Selected excerpt
--
= Génies en herbe =

Canadian quiz show

Génies en herbe (Budding Geniuses) is a Radio-Canada television program in which students representing their école secondaire (Quebec high schools) participated in trivia tournaments. Tournaments also took place in French-speaking communities outside Quebec, such as Saint Boniface, Manitoba. Reach for the Top is an English Canadian equivalent. It was the French Canadian equivalent to the American game show It's Academic.

After the end of the television series, the tournaments continued under the aegis of several regional school organizations.

In January 2011, the show was started once more on Radio-Canada in a pan-Canadian format. This newer version was called "Génies en herbe: l'aventure" ("Budding Geniuses: Adventure") in which four teams travel around Canada to discover seven different cities. The quiz was then heavily oriented on the culture and history of the cities visited in the current episode. The four teams are the Maritimes, Ontario, Quebec and Western Canada.

==Finals==
These are the finals of the Génies en herbe tournaments, with the victors placed first.

===1972-75===
- Not available

===1975-76===
- Polyvalente Monseigneur-Richard (Verdun, now part of Montreal)
- École Secondaire Charlebois (Ottawa)

===1976-77===
- Collège Notre-Dame (Montreal)
- Polyvalente de Matane (Matane)

===1977-78===
- Polyvalente de L'Ancienne-Lorette (L'Ancienne-Lorette)
- École secondaire Charlebois (Ottawa)

===1978-79===
- École secondaire Le Campus (Sainte-Foy, now part of Quebec City; school now called École secondaire de Rochebelle)
- École secondaire J.-H.-Picard (Edmonton, Alberta)

===1979-80===
- Polyvalente de Matane (Matane)
- École secondaire Le Campus (Sainte-Foy)
--
Information supplied

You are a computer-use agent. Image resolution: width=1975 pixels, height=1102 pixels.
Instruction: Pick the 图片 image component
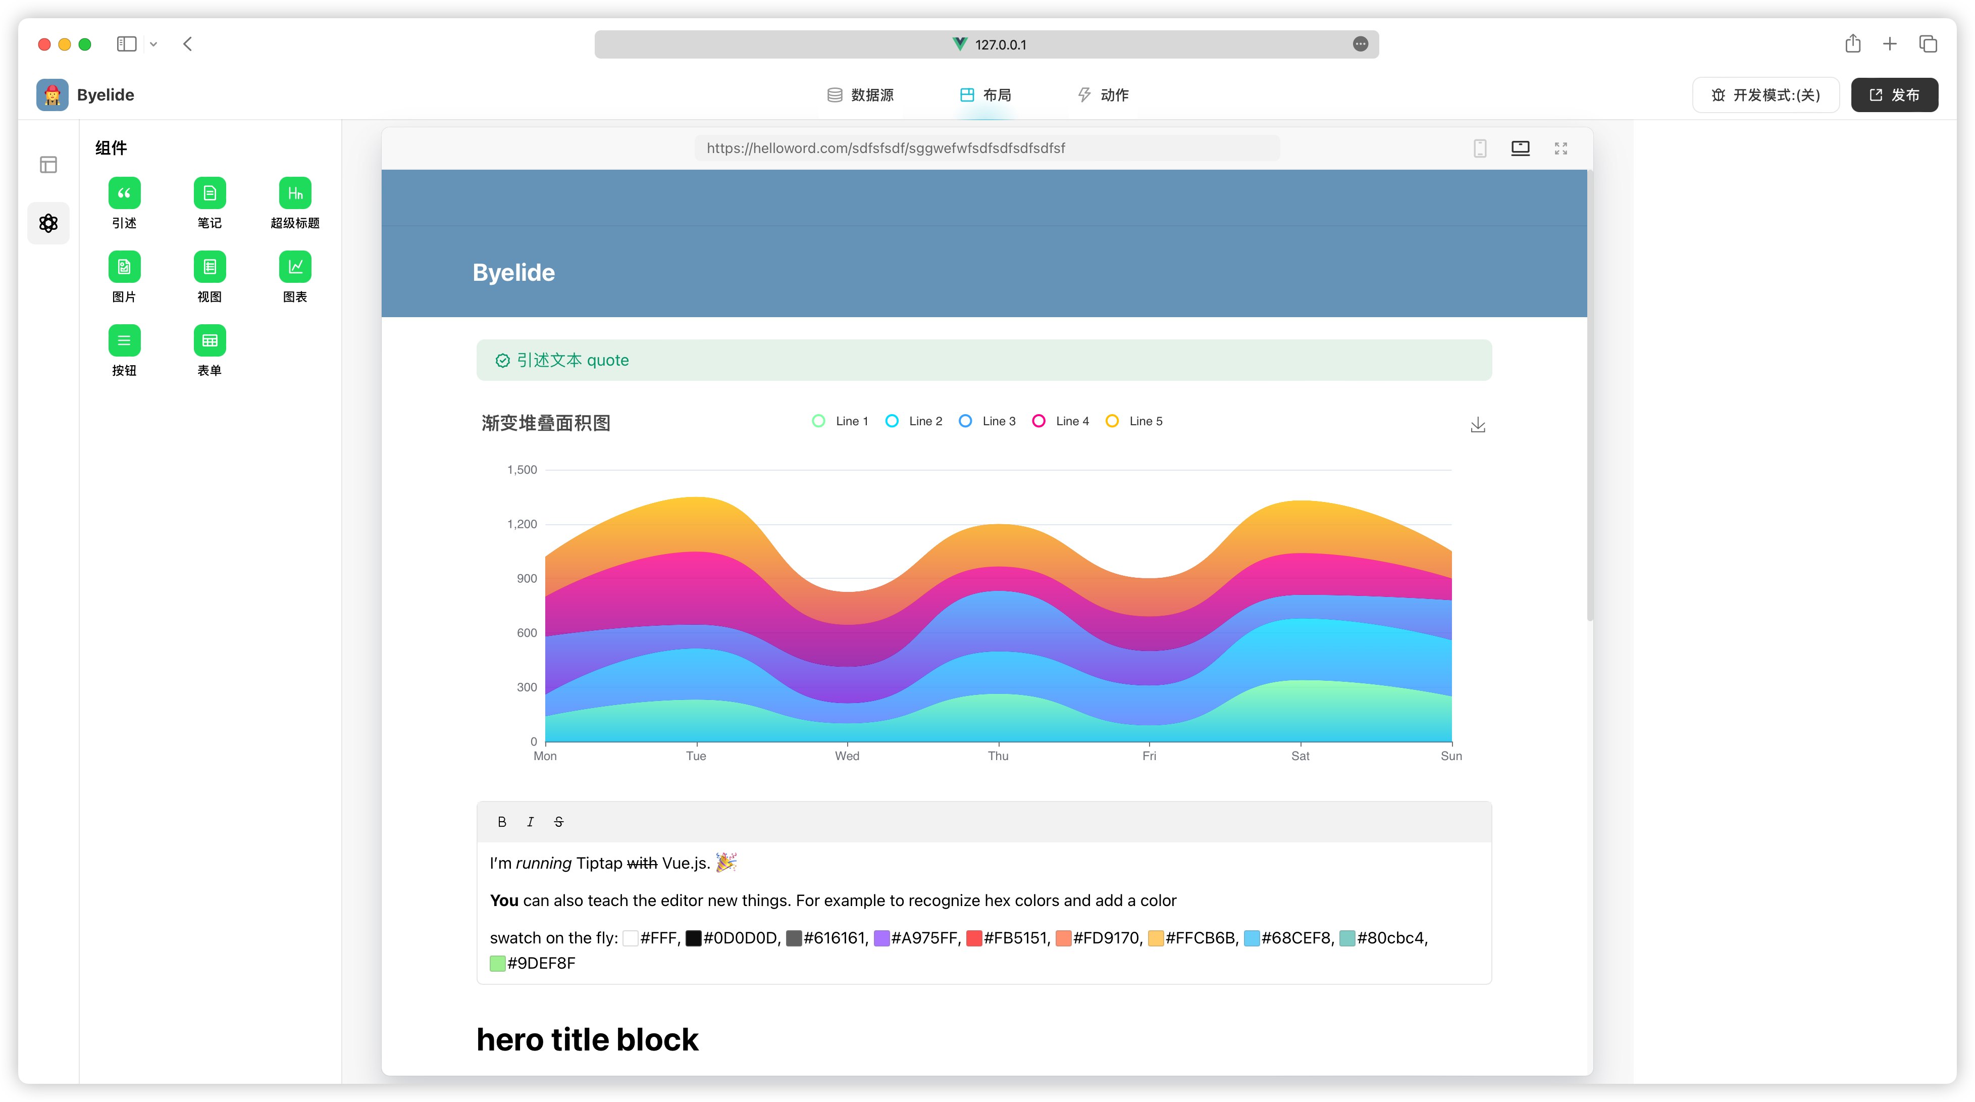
--
Complete the following
a) In the Génies en herbe article, write out everything from "In January 2011, the" down to "Collège Notre-Dame (Montreal)".
b) Name every team that the Génies en herbe article says competes in the 2011 version of the show.

Answers for the exercise
a)
In January 2011, the show was started once more on Radio-Canada in a pan-Canadian format. This newer version was called "Génies en herbe: l'aventure" ("Budding Geniuses: Adventure") in which four teams travel around Canada to discover seven different cities. The quiz was then heavily oriented on the culture and history of the cities visited in the current episode. The four teams are the Maritimes, Ontario, Quebec and Western Canada.

==Finals==
These are the finals of the Génies en herbe tournaments, with the victors placed first.

===1972-75===
- Not available

===1975-76===
- Polyvalente Monseigneur-Richard (Verdun, now part of Montreal)
- École Secondaire Charlebois (Ottawa)

===1976-77===
- Collège Notre-Dame (Montreal)

b)
- Maritimes
- Ontario
- Quebec
- Western Canada